TASK TO CARRY OUT
Every record needs to come back as written, except for the pictures.

RECORDS PROVIDED

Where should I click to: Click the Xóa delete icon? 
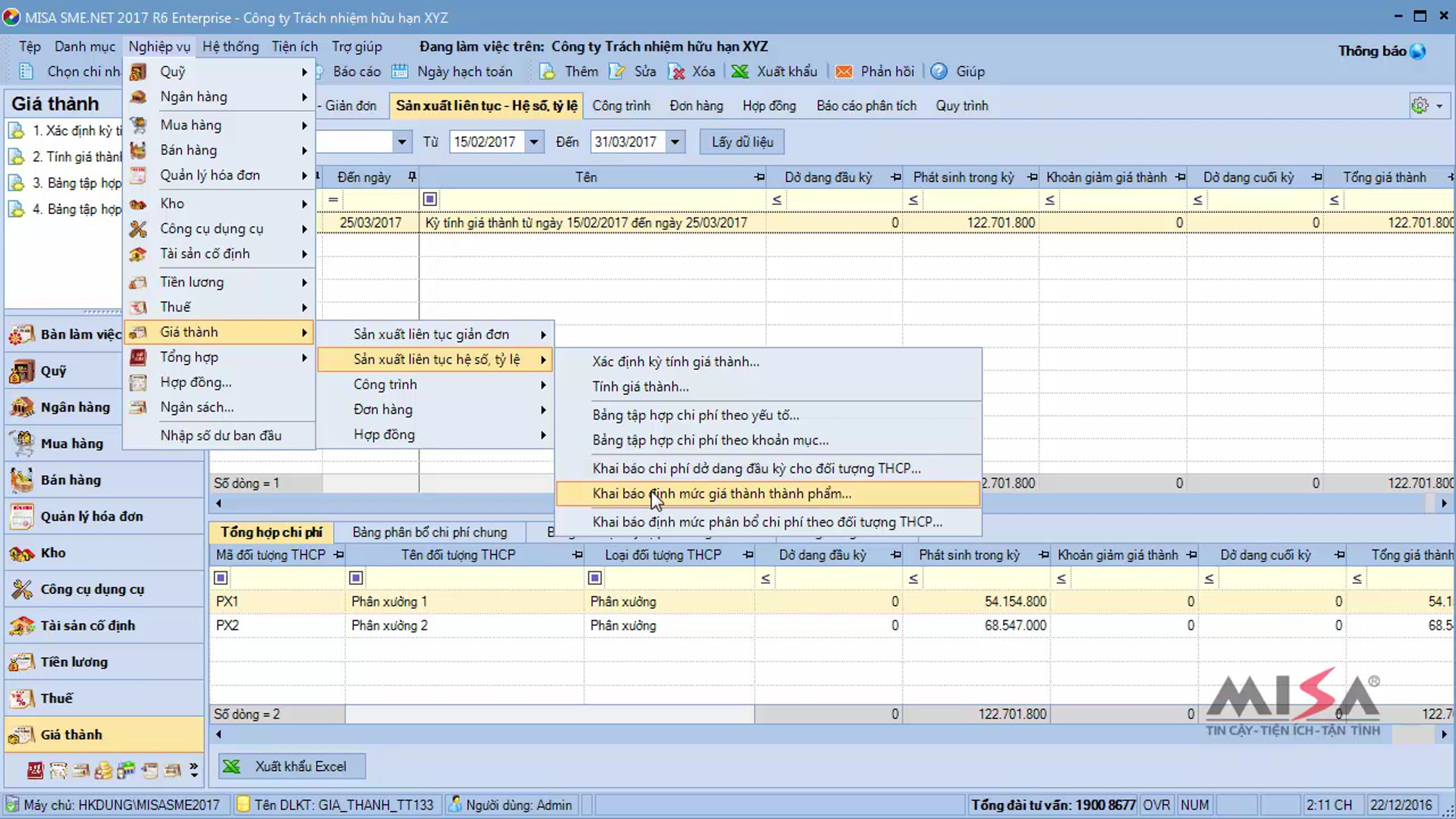pyautogui.click(x=676, y=72)
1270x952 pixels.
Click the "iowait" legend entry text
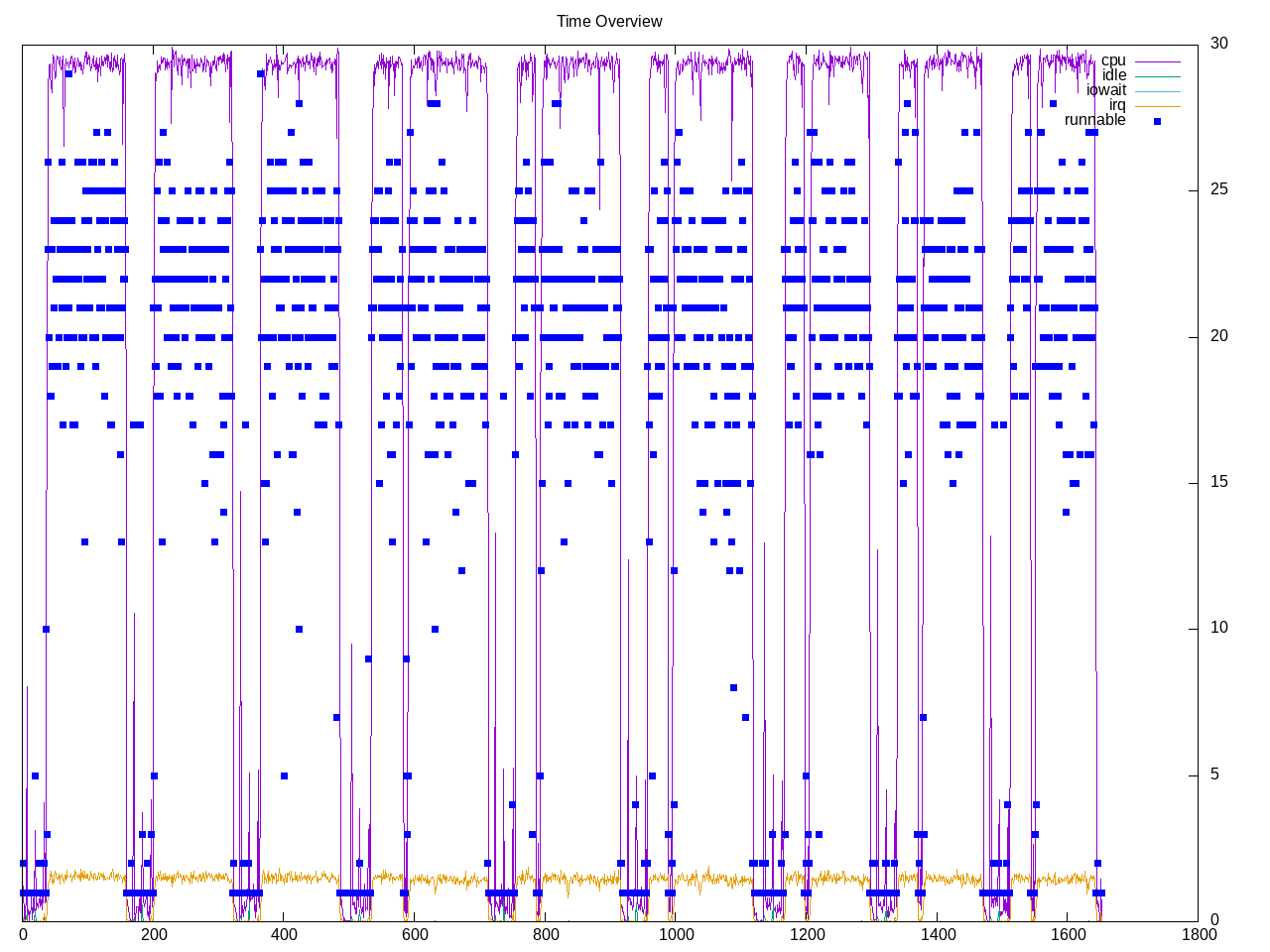(x=1106, y=90)
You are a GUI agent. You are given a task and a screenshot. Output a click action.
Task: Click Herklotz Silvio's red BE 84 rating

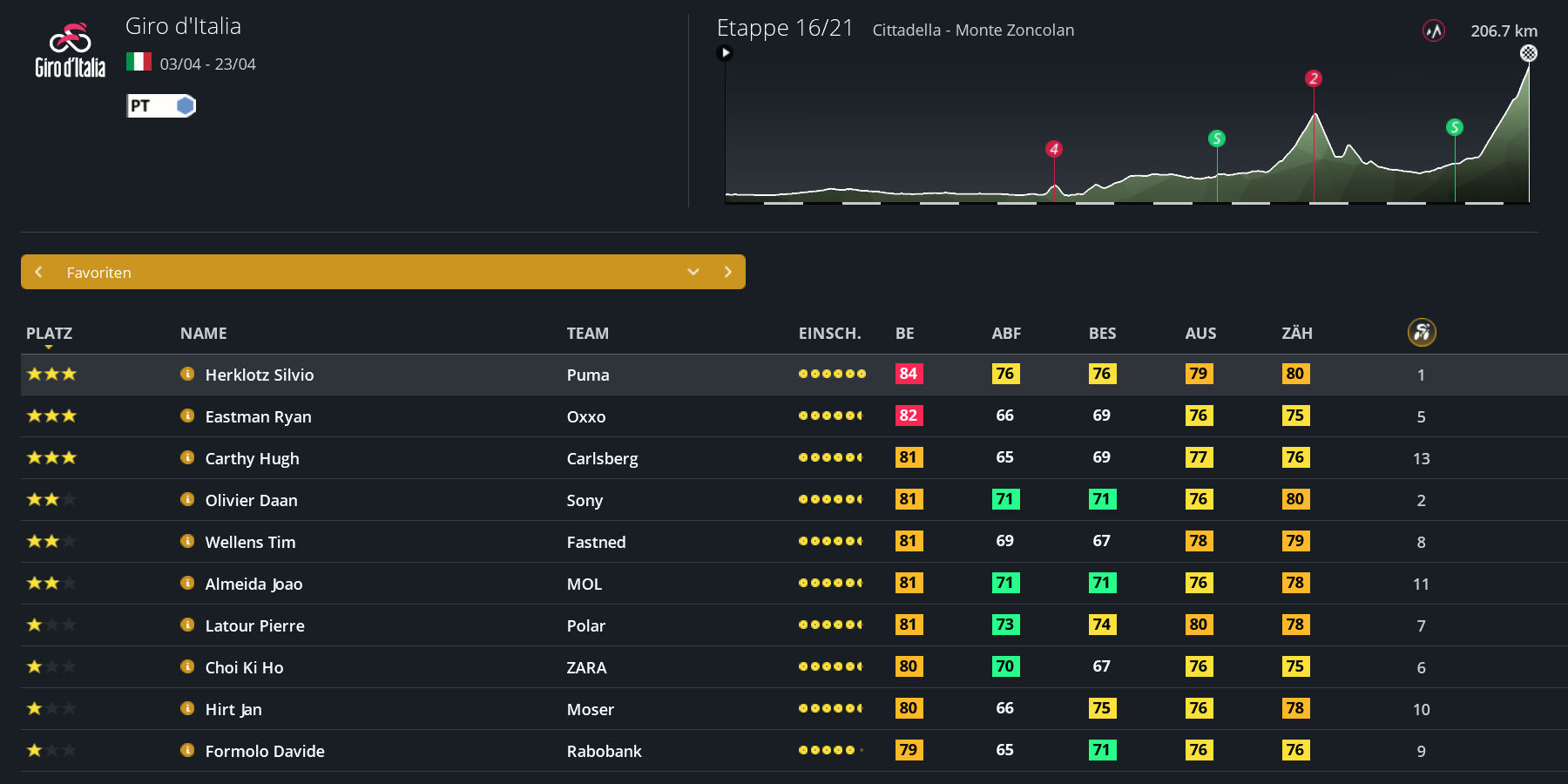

SOLUTION FOR THIS TASK
Where should I click to: Click the Xóa delete icon? 
pyautogui.click(x=676, y=72)
1270x952 pixels.
Click the "iowait" legend entry text
(x=1106, y=90)
You are a GUI agent. You are given a task and a screenshot. Output a click action.
Task: Click Herklotz Silvio's red BE 84 rating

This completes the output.